At the end of 2017, the Bureau of Land Management (BLM) released a final plan to reduce the breeding population of wild horses in both the Antelope and Triple B Complexes in Nevada to near extinction levels – 227 in Antelope and 272 in Triple B – by gelding 50% of the returned stallions, skewing the sex ratio of these wild horse populations to 60% male/40% female, and treating all the returned mares with fertility control, either PZP or GonaCon, a vaccine that the National Academy of Sciences said required further research before implementation on wild horse herds.
On February 6, 2018 AWHC and photographer Kimerlee Curyl filed suit in U.S. District Court in Nevada challenging a ten-year plan by the BLM to round up and remove nearly 10,000 federally-protected wild horses from the Antelope and Triple B Herd Management Area (HMA) complexes in southeastern Nevada. Specifically, we argued against the proposal to manage the wild horses that remained on the range by castrating the stallions (gelding) and using an unproven birth control vaccine (GonaCon) on the mares.
The complaint argued that due to the scope and scientific controversy surrounding these management decisions BLM was required to prepare an Environmental Impact Statement (EIS) before moving forward with this approach; particularly when gelding and GonaCon could have both drastically impaired the wild horses’ natural behaviors after they were returned to the range and destroyed the social organization of the remaining herds.
Of particular note, we argued against the BLM’s decision to move forward with a plan to implement gelding without any reference to an ongoing gelding study in the same region or without acknowledgement of the National Academy of Sciences (NAS) report’s findings that gelding would significantly alter the behaviors of wild and free-roaming male horses. Instead, and despite our public comments urging a more detailed inclusion of the NAS report, the BLM downplayed the report in order to minimize the importance of its scientific findings because it was counter to their goal.
On June 29, 2018 we filed a motion for summary judgment with the Court, asking that the Court vacate the BLM’s final decision and associated Environmental Assessment. The government filed its own motion for summary judgment asking for a decision in its favor. The court held oral argument on October 29, 2018. Following oral argument, the Court filed an order in favor of BLM’s motion for summary judgment.
Our Litigation Now
We disagreed with the ruling in the lower court and filed our appeal on April 29, 2019 in the U.S. Court of Appeals for the Ninth Circuit. When we evaluate our chances on appeal, it is always done with a discerning eye.
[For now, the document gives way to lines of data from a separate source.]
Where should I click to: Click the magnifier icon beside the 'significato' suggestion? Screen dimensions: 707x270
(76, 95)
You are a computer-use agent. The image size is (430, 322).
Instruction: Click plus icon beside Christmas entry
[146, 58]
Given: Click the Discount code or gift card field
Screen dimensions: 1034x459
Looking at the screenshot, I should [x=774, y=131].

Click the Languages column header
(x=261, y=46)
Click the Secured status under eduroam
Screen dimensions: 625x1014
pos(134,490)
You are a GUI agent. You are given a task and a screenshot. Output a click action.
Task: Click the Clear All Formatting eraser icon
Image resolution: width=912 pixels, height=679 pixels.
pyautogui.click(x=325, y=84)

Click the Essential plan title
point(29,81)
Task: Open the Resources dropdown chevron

We want to only appeal decisions when the order from the lower court will leave a bad precedent for future cases, and we only want to appeal on claims in those cases that we feel confident in so that we have the best chance to set a positive precedent instead. Here, we felt our strongest claims from this decision record had to do with the proposed gelding of wild horses within the Complexes. Therefore, the appeal largely focuses on that aspect of this decision.
The government filed its answer to our appeal and at the beginning of October, we filed our reply. This is all standard procedure. We will keep you updated as this case develops.